A lockstep revival?

In recent months, a substantial part of our firm's practice has involved working with law firm partners to improve their compensation systems. (I am currently working on four such projects with firms in Latin America and Africa.)

One interesting issue that has arisen in some of these projects, as well as in my conversations about compensation with partners at the recent Balkan Legal Forum in Sofia and the annual IBA Law Firm Management Conference in Moscow, has been a renewed interest in the "lockstep" system of compensation.  This is a system in which all partners (or, in some firms, all partners in the same class or with the same equity percentages) receive the same compensation.
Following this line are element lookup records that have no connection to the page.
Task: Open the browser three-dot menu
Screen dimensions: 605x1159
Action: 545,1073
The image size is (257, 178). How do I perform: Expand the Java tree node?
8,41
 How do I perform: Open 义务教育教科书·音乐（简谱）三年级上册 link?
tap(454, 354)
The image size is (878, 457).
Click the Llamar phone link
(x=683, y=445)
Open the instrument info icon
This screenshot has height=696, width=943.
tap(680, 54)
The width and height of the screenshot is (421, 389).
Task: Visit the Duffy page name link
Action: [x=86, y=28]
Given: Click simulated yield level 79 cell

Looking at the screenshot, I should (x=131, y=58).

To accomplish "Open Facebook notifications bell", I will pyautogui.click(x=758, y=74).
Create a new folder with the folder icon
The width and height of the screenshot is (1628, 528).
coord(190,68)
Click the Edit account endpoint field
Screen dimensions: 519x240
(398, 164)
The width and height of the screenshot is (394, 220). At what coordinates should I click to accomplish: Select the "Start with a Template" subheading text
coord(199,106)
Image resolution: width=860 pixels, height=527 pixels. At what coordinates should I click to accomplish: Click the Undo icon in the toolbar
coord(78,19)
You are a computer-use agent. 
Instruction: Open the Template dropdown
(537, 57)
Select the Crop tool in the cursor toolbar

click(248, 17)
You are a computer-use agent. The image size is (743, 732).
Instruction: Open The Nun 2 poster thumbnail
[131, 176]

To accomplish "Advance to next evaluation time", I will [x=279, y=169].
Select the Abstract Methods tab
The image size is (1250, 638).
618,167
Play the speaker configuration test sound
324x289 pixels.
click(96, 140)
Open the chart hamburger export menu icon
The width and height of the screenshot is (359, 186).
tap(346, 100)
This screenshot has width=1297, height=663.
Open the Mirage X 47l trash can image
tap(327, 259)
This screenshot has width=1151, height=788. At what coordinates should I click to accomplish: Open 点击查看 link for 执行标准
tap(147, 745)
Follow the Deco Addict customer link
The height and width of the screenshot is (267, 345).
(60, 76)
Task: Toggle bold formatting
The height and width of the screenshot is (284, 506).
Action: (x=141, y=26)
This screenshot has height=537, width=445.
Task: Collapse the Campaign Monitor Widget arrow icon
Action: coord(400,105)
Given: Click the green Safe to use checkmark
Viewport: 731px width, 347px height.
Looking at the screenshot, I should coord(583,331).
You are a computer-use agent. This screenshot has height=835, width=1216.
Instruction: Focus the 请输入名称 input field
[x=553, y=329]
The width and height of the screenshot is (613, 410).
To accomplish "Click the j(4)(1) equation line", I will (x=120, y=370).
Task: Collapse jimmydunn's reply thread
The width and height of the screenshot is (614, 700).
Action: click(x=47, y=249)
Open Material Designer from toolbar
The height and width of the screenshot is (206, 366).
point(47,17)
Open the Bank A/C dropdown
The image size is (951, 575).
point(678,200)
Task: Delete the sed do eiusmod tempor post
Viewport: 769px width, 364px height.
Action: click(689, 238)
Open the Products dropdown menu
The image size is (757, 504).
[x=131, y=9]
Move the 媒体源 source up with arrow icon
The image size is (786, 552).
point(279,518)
The distinguishing characteristic of lockstep is that partner compensation is based on some factor (such as being a partner or years of service or percent of ownership) other than individual partner performance.

This renewed interest in lockstep appears to be more prevalent in law firms that already have, or are moving to, fee agreements that are based on something other than the hourly rate - alternative fee agreements, or AFAs, to use the currently popular acronym.

The thought process goes like this:

  • When a firm must bill on some basis other than time, the amount of time that a partner spends producing a legal service should become less relevant in determining his or her reward.  Indeed, sometimes having a partner work on an AFA matter might hurt the firm's profitability, rather than enhance it as might have been the case with hourly-billed work.
  • In the AFA world, collaboration, delegation, and teamwork are usually essential to ensuring the client's work is done competently, efficiently, and profitably.
  • Collaboration, delegation, and teamwork are values that firms with lockstep systems typically advance as a compelling advantage of a lockstep system over a system based primarily or entirely on individual work.

Our firm takes no position on the relative merits of lockstep and performance-based partner compensation.  Both models, as well as a blended one, have their strengths and risks.  Most, certainly not all, of our clients whom we advise on partner compensation usually select a system that includes elements of each.  But we have also advised law firms concerning lockstep systems that have worked very well in their unique professional cultures and financial contexts.

Lockstep compensation in not dead in law firms.

In fact, for some firms it can be the best approach. We recommend that all of our client law firms carefully consider lockstep before assuming that only a performance-based system can produce the results that the firm needs. Even in an AFA age, lockstep may not be right for every law firm, or even most of them; but it should not be automatically ruled out.